What the majority of University professors in western European public education systems do, if they are allowed to:

  1. Adjust the content of the subject to what they consider they have to teach – ie. what they want – seeking protection when confronted in a seemingly absolute “academic freedom” or “freedom to teach”, which they impose over any other consideration.
  2. Not tell clearly what enters in the final exam until the last days, what forces everyone to be informed permanently of what he teaches or not in class everyday, to know what ‘goes’ or ‘doesn’t go’ in the exam, as if we were in the school. Dictate notes, force students to go to their offices and make ‘personal tutorials’, ‘tutory homeworks’, public presentations, etc. which don’t have a fixed value, that can range from absolutly nothing to more than 50% of the final mark.
  3. Put in the final exam something that he or she has explained in class, however stupid and irrelevant it actually is, instead of questions referring to what is important in the subject and appears in the official study plan.
  4. Force students to go to their lessons, the more the worse the subject and the professor are, threatening with sentences like “those who don’t go to practices cannot pass the subject”, or “I have the responsibility to be sure that you learn”, or “for my experience I am quite sure that those who don’t come to my classes know less and don’t usually pass my exam”, etc.
  5. Give “Honours” and “Excellents” to those who go to their classes, make ‘tutorial homeworks’ and practices, etc. instead of those who obtain the best marks in the final exam – and thus know objectively more of the official study plan’s content -, after applying supposed “percentages” of “personal work”, measured how each professor deem appropriate. Let ignorant people (who haven’t passed the minimum required in the final exam) pass because ‘they have worked the subject’ after their criteria, and don’t let people who have passed the exam pass the subject, because “they haven’t passed the work plan, however good their marks in a written exam might be”.

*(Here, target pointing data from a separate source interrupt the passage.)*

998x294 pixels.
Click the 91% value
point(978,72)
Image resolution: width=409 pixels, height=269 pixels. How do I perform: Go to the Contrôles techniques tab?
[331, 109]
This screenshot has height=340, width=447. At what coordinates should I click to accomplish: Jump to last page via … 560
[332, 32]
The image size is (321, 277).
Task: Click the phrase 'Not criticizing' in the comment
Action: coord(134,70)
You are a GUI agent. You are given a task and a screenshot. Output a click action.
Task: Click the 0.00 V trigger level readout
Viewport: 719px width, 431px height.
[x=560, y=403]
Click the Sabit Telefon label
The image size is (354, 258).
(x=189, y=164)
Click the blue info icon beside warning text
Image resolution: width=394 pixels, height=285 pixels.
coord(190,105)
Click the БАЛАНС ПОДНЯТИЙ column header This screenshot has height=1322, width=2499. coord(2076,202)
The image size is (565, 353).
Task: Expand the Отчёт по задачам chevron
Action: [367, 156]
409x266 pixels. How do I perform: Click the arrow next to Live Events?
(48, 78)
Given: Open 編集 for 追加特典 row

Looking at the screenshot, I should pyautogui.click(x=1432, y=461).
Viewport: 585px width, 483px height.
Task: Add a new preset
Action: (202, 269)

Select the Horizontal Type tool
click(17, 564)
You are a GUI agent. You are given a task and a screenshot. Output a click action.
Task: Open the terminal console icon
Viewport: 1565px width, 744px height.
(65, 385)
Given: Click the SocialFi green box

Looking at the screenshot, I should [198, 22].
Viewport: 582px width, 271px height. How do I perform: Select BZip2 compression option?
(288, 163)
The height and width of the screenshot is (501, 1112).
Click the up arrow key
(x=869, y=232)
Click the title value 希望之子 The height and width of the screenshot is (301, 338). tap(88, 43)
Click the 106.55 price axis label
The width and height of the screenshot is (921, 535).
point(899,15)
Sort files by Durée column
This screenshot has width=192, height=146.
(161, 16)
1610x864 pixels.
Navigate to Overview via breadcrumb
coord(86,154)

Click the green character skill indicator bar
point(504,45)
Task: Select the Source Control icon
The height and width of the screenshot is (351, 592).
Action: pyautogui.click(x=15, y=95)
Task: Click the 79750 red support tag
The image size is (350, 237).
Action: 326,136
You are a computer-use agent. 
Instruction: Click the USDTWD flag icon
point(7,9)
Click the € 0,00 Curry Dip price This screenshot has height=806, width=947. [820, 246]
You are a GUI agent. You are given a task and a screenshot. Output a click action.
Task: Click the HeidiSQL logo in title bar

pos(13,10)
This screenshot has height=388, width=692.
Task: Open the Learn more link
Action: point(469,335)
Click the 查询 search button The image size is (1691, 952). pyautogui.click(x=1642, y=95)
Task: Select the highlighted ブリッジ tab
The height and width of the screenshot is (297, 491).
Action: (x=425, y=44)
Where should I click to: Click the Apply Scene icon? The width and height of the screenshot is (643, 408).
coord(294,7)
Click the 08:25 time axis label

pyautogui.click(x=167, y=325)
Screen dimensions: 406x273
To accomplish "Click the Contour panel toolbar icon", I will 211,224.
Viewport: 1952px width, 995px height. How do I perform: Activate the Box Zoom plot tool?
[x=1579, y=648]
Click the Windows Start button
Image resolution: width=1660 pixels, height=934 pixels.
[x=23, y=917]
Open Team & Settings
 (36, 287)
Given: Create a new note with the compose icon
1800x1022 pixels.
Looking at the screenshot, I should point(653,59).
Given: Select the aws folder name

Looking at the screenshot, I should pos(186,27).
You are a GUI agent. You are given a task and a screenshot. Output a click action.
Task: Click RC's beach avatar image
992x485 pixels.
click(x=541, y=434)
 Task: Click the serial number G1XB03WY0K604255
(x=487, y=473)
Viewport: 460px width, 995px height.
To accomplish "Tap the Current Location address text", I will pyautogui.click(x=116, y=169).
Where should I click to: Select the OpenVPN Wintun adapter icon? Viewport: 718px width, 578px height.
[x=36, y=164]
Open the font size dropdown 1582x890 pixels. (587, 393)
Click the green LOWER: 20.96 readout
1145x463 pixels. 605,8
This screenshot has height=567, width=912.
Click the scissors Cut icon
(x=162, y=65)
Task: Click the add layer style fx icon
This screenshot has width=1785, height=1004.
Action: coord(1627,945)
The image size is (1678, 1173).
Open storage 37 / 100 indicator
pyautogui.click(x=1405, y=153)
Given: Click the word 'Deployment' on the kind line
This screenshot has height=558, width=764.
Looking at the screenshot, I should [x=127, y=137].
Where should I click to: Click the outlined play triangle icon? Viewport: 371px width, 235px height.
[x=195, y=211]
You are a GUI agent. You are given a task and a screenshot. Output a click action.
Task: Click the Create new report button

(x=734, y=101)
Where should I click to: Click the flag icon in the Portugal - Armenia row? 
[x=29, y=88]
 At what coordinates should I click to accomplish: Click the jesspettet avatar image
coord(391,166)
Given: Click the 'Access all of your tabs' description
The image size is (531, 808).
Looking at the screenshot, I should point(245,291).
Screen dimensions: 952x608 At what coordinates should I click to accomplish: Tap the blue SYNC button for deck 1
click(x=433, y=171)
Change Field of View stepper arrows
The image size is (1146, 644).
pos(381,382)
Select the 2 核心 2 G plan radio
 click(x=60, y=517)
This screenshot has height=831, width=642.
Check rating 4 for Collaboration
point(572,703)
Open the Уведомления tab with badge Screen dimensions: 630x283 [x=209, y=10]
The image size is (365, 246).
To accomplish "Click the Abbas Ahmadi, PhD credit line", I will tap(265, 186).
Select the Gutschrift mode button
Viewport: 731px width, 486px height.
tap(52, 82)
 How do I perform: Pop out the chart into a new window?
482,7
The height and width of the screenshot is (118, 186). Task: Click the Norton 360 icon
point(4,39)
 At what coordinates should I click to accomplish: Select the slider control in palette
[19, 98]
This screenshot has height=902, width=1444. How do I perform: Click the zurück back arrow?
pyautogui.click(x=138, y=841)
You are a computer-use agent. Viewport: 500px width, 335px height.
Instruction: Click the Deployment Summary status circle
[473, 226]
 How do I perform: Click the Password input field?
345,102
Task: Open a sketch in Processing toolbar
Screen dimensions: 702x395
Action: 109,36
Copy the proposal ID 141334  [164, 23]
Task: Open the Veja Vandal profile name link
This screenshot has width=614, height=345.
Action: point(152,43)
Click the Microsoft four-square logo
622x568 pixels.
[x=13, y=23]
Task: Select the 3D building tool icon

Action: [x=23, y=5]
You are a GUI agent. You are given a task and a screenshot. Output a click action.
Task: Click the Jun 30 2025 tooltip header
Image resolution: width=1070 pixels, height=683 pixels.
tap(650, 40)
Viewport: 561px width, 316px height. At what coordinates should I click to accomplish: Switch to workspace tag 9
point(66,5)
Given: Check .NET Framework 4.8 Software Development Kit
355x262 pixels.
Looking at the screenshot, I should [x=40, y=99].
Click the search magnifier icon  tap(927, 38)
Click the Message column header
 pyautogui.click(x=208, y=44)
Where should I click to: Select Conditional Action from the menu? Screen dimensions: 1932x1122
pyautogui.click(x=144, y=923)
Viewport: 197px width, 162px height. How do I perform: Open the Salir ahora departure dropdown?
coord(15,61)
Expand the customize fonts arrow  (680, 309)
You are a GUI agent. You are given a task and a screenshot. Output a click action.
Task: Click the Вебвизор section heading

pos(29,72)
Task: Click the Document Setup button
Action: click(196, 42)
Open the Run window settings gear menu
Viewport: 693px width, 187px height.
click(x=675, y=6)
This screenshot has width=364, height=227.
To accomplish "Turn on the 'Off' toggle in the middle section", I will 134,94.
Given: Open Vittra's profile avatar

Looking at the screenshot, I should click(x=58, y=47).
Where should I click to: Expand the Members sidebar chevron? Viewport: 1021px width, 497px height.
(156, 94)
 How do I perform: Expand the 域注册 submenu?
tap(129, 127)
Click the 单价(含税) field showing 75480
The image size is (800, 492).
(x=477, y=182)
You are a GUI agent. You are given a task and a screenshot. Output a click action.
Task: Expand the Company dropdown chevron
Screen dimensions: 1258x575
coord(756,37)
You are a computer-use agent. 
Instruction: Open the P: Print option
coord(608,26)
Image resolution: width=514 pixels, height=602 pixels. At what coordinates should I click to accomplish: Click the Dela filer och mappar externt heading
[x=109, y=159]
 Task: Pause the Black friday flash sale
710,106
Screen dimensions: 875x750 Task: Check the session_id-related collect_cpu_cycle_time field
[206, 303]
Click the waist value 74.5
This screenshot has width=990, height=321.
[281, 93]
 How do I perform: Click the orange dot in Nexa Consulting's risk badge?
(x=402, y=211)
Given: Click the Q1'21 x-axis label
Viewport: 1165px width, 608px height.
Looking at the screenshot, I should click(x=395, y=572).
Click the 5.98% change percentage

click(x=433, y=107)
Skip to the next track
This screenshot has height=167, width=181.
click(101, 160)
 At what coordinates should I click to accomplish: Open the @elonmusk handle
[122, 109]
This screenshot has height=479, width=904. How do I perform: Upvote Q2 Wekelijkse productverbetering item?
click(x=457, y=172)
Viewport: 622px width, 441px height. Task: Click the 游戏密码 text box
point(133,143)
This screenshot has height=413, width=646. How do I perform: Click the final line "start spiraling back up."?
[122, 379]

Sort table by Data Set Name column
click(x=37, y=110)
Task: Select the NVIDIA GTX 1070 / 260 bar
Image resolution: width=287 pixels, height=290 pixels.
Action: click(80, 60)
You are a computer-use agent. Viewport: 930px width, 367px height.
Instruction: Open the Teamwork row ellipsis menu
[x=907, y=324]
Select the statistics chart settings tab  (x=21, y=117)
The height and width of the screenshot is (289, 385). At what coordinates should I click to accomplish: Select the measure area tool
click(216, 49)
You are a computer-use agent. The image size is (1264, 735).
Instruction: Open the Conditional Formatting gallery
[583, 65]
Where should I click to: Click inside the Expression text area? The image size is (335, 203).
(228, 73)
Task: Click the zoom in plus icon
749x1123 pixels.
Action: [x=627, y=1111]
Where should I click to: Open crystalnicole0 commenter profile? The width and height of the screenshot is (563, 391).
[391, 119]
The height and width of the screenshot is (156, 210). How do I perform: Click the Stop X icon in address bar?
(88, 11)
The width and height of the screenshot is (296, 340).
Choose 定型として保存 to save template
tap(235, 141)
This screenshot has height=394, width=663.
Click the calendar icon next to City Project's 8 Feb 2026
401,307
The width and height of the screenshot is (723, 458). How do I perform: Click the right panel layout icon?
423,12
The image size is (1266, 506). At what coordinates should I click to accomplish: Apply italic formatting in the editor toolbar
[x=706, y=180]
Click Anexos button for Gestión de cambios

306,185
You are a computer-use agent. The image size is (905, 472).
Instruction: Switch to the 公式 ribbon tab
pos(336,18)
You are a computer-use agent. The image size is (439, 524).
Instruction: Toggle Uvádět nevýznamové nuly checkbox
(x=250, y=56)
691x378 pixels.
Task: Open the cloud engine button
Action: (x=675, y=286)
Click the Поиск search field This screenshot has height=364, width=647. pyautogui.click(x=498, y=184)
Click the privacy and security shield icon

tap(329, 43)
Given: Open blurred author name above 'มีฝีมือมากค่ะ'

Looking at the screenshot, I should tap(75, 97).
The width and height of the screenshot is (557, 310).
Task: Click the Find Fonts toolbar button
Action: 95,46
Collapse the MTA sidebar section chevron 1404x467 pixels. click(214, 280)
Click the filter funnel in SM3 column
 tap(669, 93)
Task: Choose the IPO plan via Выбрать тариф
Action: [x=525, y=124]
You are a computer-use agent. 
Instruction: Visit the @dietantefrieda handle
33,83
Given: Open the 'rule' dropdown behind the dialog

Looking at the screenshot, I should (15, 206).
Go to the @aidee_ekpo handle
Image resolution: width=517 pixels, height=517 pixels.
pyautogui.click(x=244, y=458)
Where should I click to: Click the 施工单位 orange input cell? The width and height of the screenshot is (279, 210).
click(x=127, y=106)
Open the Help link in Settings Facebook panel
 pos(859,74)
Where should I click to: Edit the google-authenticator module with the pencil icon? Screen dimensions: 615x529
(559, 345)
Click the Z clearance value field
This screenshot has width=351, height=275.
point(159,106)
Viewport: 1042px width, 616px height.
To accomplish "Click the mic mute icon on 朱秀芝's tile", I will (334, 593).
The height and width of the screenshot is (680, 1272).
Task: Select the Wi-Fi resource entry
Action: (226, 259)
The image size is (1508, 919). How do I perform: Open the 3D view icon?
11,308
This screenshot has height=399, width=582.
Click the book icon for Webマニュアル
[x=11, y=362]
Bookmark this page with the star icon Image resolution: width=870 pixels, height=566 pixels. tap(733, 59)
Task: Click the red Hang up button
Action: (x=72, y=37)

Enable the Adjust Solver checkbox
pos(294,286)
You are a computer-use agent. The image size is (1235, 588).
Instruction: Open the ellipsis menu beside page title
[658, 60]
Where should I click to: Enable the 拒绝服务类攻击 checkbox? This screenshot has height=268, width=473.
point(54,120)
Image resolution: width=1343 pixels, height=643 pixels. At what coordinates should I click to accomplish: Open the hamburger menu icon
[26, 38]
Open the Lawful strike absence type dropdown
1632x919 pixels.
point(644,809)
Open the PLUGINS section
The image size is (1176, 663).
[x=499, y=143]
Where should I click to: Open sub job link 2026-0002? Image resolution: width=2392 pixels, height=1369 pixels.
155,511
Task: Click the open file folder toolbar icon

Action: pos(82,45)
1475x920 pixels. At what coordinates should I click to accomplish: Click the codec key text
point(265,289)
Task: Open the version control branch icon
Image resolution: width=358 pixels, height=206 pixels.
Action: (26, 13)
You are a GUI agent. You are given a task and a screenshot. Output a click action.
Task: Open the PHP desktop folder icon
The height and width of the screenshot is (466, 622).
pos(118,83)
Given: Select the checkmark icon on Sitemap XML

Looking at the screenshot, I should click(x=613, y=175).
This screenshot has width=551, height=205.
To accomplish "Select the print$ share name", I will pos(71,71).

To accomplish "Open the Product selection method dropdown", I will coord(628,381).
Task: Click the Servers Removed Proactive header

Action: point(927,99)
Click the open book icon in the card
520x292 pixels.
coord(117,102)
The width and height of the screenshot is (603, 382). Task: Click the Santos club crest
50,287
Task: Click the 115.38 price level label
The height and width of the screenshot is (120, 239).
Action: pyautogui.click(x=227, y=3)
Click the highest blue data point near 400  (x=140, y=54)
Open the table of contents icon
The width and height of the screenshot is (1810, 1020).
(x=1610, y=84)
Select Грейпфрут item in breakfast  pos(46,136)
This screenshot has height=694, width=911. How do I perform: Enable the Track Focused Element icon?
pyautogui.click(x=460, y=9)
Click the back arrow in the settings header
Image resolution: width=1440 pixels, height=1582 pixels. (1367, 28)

To sum up: all those new super-dooper methods like the one linked above are great, but for a private Education system or for a public one with adult and responsible professors subjected to Law. While our professors think they are owners and lords of their classrooms, that they are some kind of judges of who-cares-what responsibility at the head of the society, that they are there to classify people into “good” or “bad” ‘homeworkers’, in hard-working or lazy according to their personal opinion, etc., instead of accepting what they really are, mere providers of knowledge, paid by us students to give us their knowledge and to evaluate us objectively, all that is done and improved in the teaching aspect doesn’t have any value at all.

Or even worse: those methods might serve for our public professors to believe they are doing it right, or even better than right, as their attention will be on achieving some of those ‘maxima’, instead of passing everyday the necessary ‘minima’.